[Word and element location records]
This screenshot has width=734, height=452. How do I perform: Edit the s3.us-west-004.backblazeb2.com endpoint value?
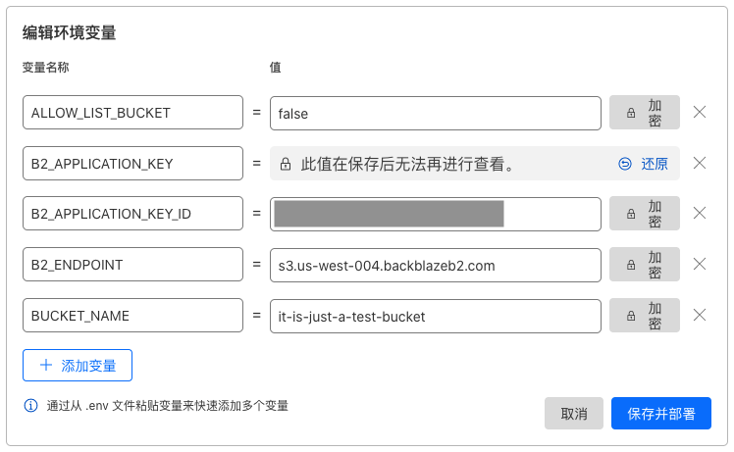click(x=436, y=266)
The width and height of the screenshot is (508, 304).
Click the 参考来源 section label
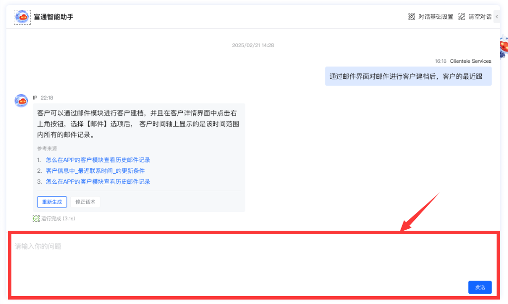point(47,149)
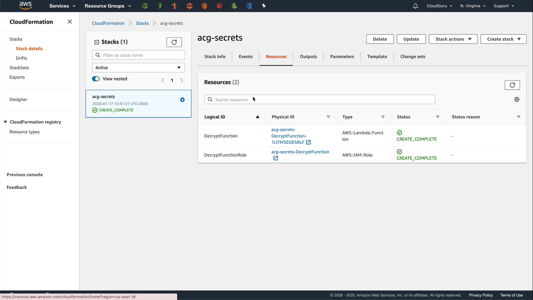Click the pin shortcuts icon in top bar
533x300 pixels.
point(264,6)
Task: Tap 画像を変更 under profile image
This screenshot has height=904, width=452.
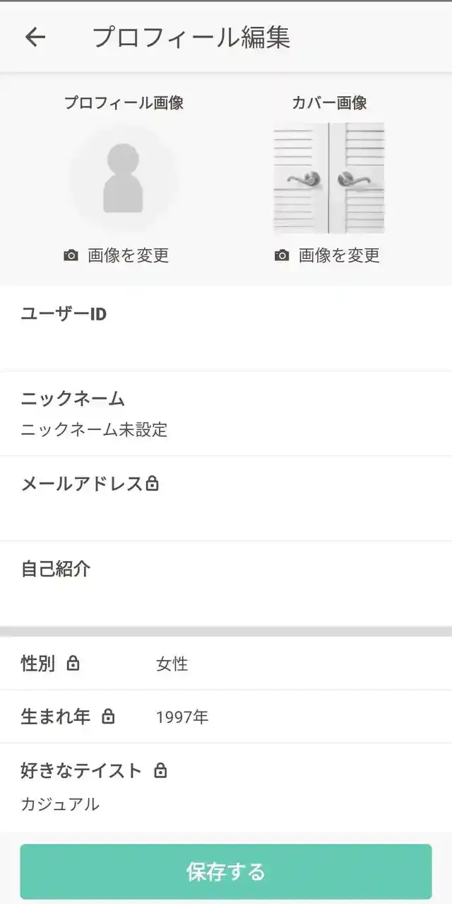Action: pyautogui.click(x=128, y=255)
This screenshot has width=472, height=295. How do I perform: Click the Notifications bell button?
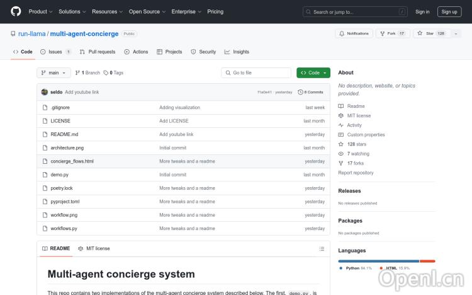click(354, 33)
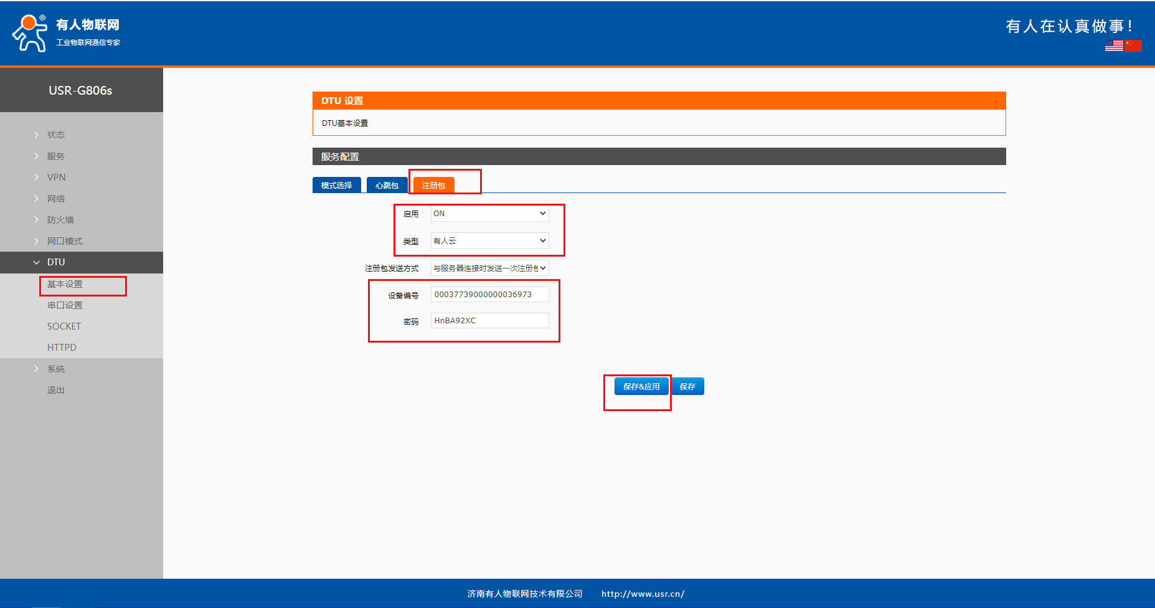The height and width of the screenshot is (608, 1155).
Task: Open the 注册包发送方式 dropdown
Action: pos(489,268)
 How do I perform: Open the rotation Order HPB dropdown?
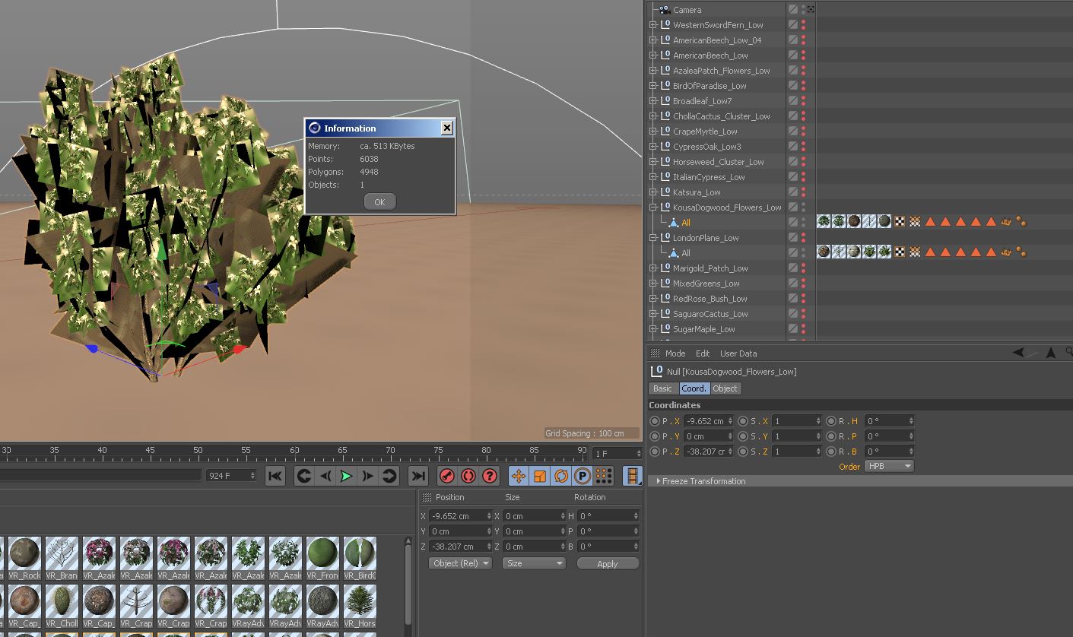click(x=888, y=466)
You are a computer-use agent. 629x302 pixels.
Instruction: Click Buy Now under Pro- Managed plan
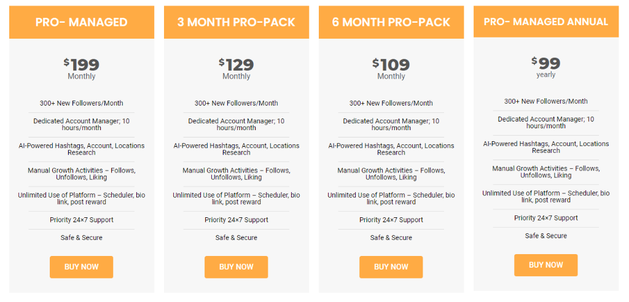[x=82, y=267]
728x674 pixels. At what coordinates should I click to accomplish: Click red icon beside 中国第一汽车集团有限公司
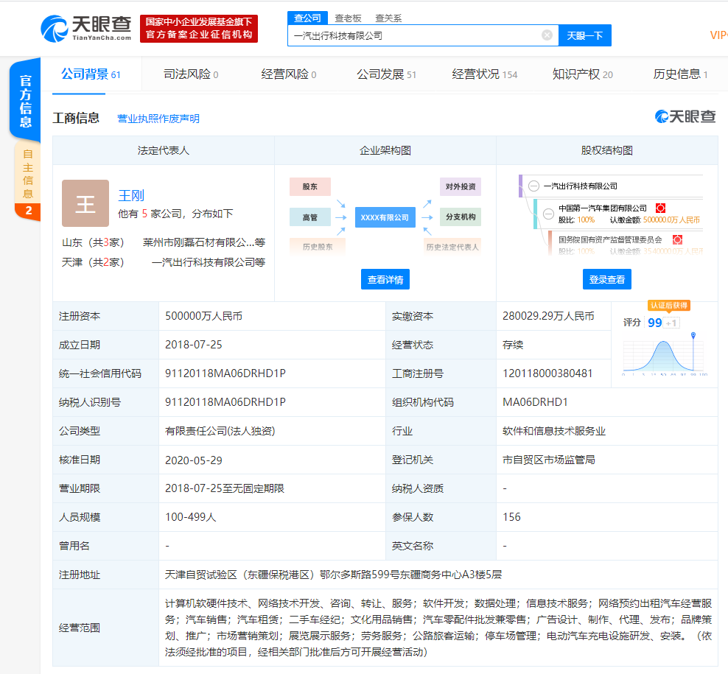tap(660, 208)
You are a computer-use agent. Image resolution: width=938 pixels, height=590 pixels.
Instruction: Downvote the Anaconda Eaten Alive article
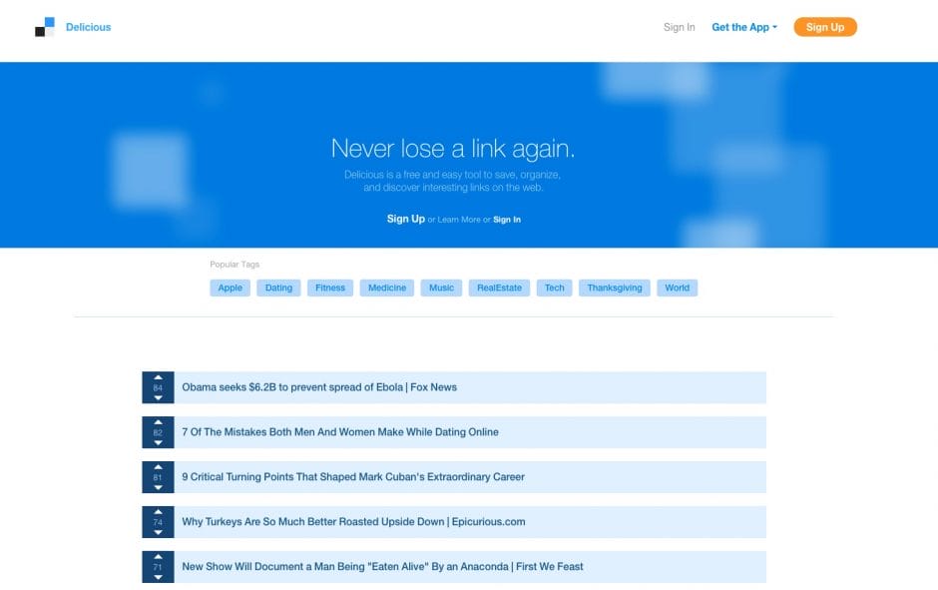(158, 577)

— WHAT IS ASKED —
Write out all of the lines again, switching every "Instruction" to "Directive" and keeping everything else the same. Omit the pictures.

— EXERCISE OUTPUT —
This screenshot has width=734, height=452. How do I perform: Edit the s3.us-west-004.backblazeb2.com endpoint value?
click(x=436, y=266)
The width and height of the screenshot is (508, 304).
Click the 参考来源 section label
point(47,149)
Click the pin shortcuts icon in top bar
533x300 pixels.
point(264,6)
Task: Tap 画像を変更 under profile image
This screenshot has height=904, width=452.
Action: pyautogui.click(x=128, y=255)
This screenshot has width=472, height=295. How do I perform: Click the Notifications bell button?
click(354, 33)
The height and width of the screenshot is (608, 1155).
Task: Open the 注册包发送方式 dropdown
Action: pos(489,268)
 How do I perform: Open the rotation Order HPB dropdown?
click(x=888, y=466)
You are a computer-use agent. 629x302 pixels.
Directive: Click Buy Now under Pro- Managed plan
[x=82, y=267]
728x674 pixels. At what coordinates should I click to accomplish: Click red icon beside 中国第一汽车集团有限公司
tap(660, 208)
You are a computer-use agent. Image resolution: width=938 pixels, height=590 pixels.
Directive: Downvote the Anaconda Eaten Alive article
(158, 577)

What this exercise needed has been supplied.